◆ Problem to solve
Please write out exactly the lines of the data below from the line holding "デザインサービス (147, 2342)" through the line holding "コンタクト (221, 2494)", and leave out the rest.

[Collected data entries]
┄┄┄┄┄┄┄┄┄┄┄┄┄┄┄┄┄┄┄┄

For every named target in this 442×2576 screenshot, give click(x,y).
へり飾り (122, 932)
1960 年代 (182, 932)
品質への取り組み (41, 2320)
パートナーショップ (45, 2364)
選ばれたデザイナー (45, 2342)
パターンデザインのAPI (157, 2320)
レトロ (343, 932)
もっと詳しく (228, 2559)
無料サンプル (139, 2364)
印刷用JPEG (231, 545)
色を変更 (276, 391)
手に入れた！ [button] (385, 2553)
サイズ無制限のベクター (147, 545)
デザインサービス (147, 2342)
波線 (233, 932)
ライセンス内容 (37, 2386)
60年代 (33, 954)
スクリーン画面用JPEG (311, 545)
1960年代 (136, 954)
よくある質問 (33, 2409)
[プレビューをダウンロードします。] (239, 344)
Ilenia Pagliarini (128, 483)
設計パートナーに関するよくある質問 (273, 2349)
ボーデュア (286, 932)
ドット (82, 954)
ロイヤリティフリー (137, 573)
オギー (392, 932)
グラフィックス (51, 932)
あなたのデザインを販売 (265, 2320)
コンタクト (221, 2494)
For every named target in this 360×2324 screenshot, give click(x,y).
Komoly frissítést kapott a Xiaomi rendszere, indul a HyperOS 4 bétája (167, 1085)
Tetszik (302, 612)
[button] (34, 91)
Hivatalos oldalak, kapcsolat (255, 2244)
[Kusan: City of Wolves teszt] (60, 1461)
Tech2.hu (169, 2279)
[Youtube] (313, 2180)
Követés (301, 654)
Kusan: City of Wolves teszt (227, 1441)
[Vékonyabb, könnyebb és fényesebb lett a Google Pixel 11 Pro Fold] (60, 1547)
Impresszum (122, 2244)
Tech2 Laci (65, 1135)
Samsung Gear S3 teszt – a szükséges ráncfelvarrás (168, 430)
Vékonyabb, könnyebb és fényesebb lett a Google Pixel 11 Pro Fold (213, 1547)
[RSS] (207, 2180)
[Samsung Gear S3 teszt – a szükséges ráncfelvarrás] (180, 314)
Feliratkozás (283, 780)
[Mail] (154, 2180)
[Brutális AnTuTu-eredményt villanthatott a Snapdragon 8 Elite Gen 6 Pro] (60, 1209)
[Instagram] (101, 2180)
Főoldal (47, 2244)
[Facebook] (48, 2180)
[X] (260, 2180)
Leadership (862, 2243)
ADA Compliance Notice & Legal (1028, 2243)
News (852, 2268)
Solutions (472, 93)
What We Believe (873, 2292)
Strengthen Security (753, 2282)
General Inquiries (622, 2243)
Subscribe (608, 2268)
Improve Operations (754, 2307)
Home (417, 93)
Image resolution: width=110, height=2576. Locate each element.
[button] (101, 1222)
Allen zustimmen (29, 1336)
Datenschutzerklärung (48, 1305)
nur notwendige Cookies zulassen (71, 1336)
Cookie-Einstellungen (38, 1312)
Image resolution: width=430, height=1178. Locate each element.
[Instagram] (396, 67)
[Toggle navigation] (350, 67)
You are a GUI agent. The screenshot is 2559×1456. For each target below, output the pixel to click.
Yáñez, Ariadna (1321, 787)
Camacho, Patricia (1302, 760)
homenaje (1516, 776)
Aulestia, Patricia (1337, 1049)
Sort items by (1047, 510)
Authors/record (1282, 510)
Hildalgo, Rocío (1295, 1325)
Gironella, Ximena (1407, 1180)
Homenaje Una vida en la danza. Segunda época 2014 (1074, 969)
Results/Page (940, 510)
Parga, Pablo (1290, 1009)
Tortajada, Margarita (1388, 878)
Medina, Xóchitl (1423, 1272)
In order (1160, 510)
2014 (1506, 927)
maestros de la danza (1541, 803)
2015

┄┄┄┄┄┄┄┄┄┄┄┄┄┄┄┄┄┄┄┄

◆ Task answer
デザインサービス (147, 2342)
波線 (233, 932)
ライセンス内容 (37, 2386)
60年代 (33, 954)
スクリーン画面用JPEG (311, 545)
1960年代 (136, 954)
よくある質問 (33, 2409)
[プレビューをダウンロードします。] (239, 344)
Ilenia Pagliarini (128, 483)
設計パートナーに関するよくある質問 (273, 2349)
ボーデュア (286, 932)
ドット (82, 954)
ロイヤリティフリー (137, 573)
オギー (392, 932)
グラフィックス (51, 932)
あなたのデザインを販売 (265, 2320)
コンタクト (221, 2494)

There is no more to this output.